Short task
Reproduce verbatim the lines of the records below, starting at the line containing "is (722, 1366)." and continuing through the line containing "Looking at the image, I should click on (1261, 676).", inclusive.

Records for this task
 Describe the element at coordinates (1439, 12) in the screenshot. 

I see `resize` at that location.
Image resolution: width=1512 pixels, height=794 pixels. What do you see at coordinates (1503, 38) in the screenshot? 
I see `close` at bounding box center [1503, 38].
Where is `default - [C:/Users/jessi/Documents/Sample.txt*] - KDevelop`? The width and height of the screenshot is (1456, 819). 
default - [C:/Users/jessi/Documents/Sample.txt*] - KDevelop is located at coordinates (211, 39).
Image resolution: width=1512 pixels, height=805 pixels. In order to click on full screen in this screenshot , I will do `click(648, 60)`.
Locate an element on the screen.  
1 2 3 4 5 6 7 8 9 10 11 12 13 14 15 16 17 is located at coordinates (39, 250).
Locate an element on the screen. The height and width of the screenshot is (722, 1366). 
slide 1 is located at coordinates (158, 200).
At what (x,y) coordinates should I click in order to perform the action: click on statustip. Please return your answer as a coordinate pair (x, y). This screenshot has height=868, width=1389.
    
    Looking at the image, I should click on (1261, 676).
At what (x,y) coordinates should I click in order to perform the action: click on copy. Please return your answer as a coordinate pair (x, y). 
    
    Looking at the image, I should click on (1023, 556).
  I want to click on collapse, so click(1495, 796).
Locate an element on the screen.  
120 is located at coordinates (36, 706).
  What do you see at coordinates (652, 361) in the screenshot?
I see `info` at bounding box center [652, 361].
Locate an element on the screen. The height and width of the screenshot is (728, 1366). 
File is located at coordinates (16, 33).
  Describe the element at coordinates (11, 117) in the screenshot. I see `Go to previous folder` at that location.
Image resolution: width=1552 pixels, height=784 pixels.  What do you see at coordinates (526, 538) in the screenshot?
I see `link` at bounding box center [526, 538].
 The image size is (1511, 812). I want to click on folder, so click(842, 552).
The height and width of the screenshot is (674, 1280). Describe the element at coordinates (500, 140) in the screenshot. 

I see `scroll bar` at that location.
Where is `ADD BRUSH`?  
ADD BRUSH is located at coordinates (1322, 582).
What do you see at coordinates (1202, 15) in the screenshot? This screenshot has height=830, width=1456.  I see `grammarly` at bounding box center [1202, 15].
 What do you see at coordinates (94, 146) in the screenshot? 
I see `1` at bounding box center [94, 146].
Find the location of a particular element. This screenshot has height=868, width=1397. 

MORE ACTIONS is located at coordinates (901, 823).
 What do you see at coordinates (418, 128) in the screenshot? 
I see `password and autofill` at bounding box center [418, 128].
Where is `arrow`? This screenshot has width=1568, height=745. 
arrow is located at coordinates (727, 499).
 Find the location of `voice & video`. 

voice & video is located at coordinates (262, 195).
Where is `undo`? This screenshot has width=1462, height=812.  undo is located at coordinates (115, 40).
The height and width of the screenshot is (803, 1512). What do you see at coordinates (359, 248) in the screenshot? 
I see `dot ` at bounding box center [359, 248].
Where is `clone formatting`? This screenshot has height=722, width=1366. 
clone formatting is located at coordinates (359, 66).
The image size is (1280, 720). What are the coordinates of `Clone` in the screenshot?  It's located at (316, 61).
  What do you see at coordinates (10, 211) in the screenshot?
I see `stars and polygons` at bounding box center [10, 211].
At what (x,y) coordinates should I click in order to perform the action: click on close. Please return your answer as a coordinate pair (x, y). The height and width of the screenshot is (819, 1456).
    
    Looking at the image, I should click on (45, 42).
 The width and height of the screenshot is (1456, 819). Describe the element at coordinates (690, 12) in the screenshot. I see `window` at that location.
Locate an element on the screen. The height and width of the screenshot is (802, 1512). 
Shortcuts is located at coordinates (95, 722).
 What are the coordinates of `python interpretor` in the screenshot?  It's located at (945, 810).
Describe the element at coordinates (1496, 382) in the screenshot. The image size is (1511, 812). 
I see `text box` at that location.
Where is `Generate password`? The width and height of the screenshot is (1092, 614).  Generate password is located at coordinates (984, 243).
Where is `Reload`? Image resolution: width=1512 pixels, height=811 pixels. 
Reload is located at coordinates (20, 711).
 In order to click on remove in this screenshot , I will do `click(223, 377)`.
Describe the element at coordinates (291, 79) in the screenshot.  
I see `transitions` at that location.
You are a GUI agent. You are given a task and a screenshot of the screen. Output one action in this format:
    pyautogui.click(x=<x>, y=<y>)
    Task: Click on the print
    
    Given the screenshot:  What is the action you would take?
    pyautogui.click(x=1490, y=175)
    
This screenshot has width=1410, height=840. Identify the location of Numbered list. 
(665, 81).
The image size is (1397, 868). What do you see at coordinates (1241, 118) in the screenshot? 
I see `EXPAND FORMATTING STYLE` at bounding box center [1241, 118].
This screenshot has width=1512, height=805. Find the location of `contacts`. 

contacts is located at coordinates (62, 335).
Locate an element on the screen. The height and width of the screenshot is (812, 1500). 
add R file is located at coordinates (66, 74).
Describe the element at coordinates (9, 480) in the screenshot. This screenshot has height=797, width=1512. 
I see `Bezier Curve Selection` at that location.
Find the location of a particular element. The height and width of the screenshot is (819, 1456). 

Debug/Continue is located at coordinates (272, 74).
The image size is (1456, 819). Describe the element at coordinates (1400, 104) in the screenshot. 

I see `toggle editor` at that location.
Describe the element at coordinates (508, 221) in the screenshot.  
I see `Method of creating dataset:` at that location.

Exercise response
Locate an element on the screen. The height and width of the screenshot is (722, 1366). 
slide 1 is located at coordinates (158, 200).
At what (x,y) coordinates should I click in order to perform the action: click on statustip. Please return your answer as a coordinate pair (x, y). This screenshot has height=868, width=1389.
    
    Looking at the image, I should click on (1261, 676).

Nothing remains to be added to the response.